Examples of optical waveguide substrates include silicon substrates, quartz substrates, polyimide substrates, PET substrates, liquid crystal polymer substrates, copper foil, copper clad laminates, substrates with circuits formed thereon, etc.
The optical waveguide-forming photocurable dry film of the present invention is formed using the photocurable resin composition of the present invention. The dry film is preferable from the viewpoint of environmental protection, safety, workability, etc.
The photocurable dry film of the present invention can be obtained by, for example, applying the organic solvent-based or aqueous liquid resin composition of the present invention on a base film by roller coating, roll coating, spin coating, knife edge coating, curtain roll coating, spray coating, electrostatic coating, dip coating, silk printing or like method, followed by drying. The dry film preferably has a thickness of about 1 μm to about 2 mm, and more preferably about 1 μm to about 1 mm. The dry film may be provided with a cover coat layer, where necessary. The cover coat layer can be formed on the dry film by coating or bonding.
Usable base films for producing the dry film include, for example, films of polyethylene terephthalate, aramid, Kapton, polymethylpentene, polyethylene, polypropylene, etc., among which polyethylene terephthalate films are preferable to achieve low cost and good properties of the dry film. The base film preferably has a thickness of about 1 μm to about 10 mm, and more preferably about 10 μm to about 1 mm.
The dry film thus obtained can be bonded to a substrate to form a cladding layer, core or the like of an optical waveguide. Two or more dry films can be bonded in layers. The base film may be but need not be peeled off before bonding the dry film. To form a core, the bonded dry film can be cured by exposure to light such as ultraviolet rays, visible rays or the like so as to form a core pattern, and after peeling the base film when it has not been peeled off, the cured film can be developed to obtain a patterned core.

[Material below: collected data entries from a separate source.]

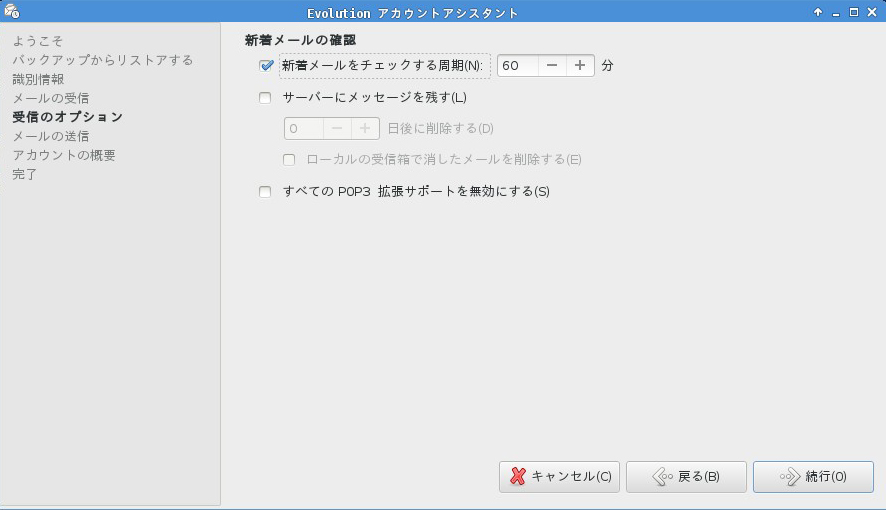Click the interval minutes field showing 60

click(x=517, y=66)
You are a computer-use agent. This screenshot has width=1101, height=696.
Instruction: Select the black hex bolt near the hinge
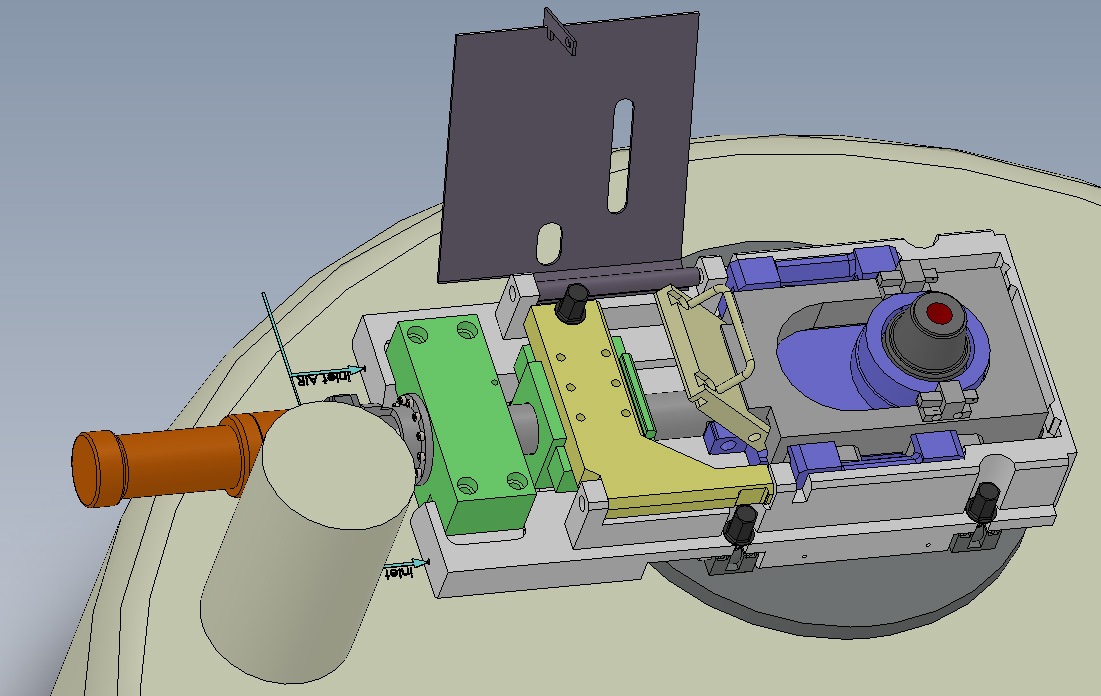[x=573, y=303]
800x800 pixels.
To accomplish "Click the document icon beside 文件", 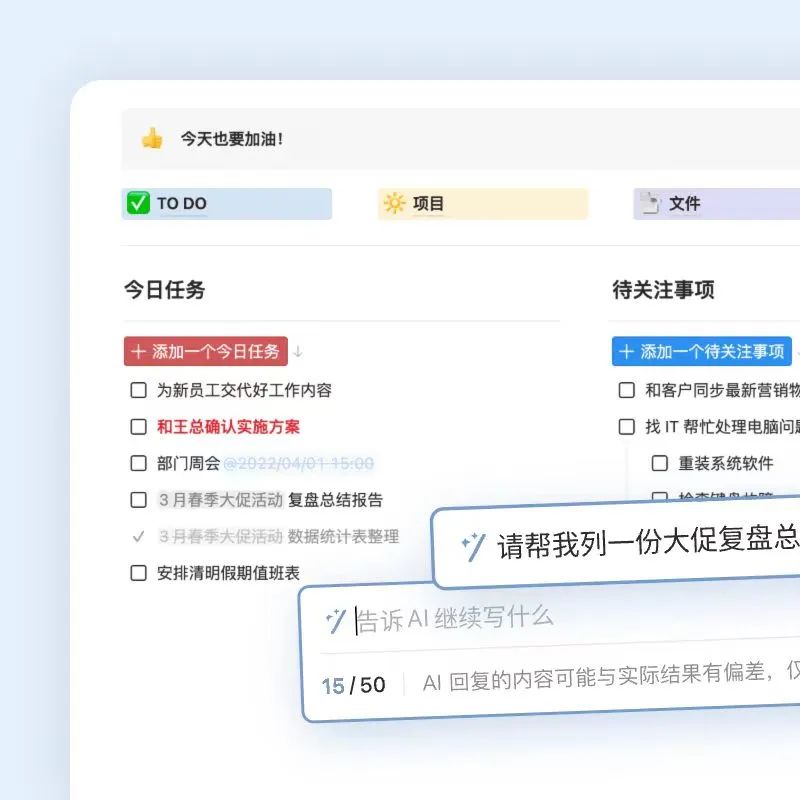I will click(x=650, y=204).
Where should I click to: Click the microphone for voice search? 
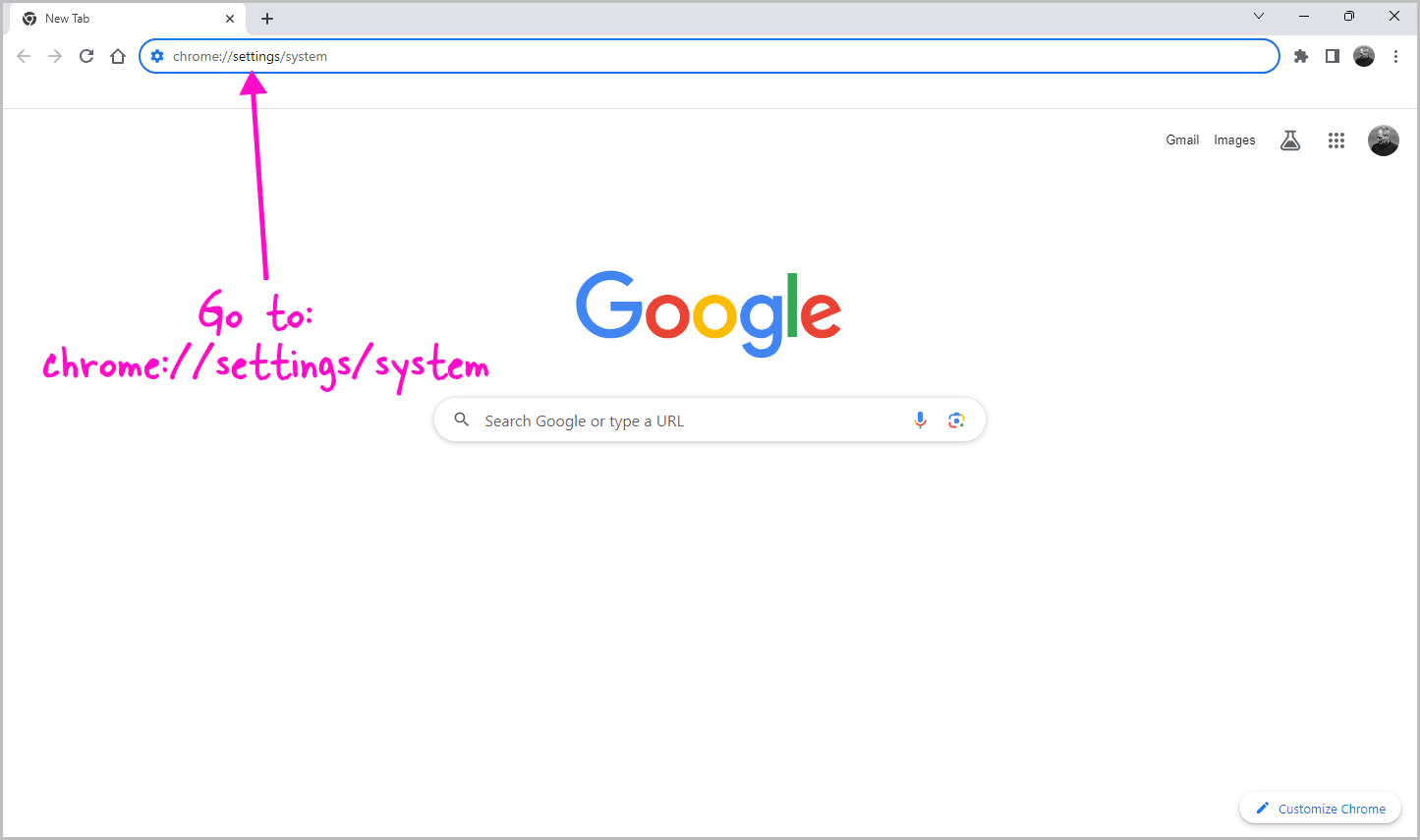coord(920,420)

The dry film formed using the photocurable resin composition of the present invention preferably has a softening temperature within the range of about 0° C. to about 300° C., and more preferably within the range of about 10° C. to about 250° C. When the dry film has a softening temperature lower than the above, the dry film is softened and becomes sticky when heated for bonding to a substrate, making bonding operation extremely difficult and/or forming bubbles after bonding. When the dry film has a softening temperature higher than the above, bonding of the dry film is difficult.
As used herein, the softening temperature is determined from thermal deformation behavior of a 1 mm-thick resin sheet, using a thermomechanical analyzer. Specifically, a load of 49 g is applied to a quartz needle placed on the sheet; the sheet is heated at a rate of 5° C./min; and the temperature at which the needle penetrates into the sheet to a depth of 0.635 mm is defined as the softening temperature. Examples of usable thermomechanical analyzers include those commercially available from Du Pont.
Light sources usable for photocuring include, for example, extra-high-pressure mercury lamps, high-pressure mercury lamps, medium-pressure mercury lamps, low-pressure mercury lamps, chemical lamps, carbon arc lamps, xenon lamps, metal halide lamps, tungsten lamps, etc. Various lasers having oscillation lines in the ultraviolet or visible region can also be used. Examples of preferable lasers include argon lasers having oscillation lines at 355 nm, YAG-THG lasers having oscillation lines at 355 nm, semiconductor (InGaN) lasers having oscillation lines at 405 nm, argon lasers having oscillation lines at 488 nm, YAG-SHG lasers having oscillation lines at 532 nm, etc.
Optical Waveguide
The optical waveguide of the present invention comprises a lower cladding layer (I), a core (II) and an upper cladding layer (III), and at least one of (I), (II) and (III) is formed using the optical waveguide-forming photocurable resin composition or dry film of the present invention.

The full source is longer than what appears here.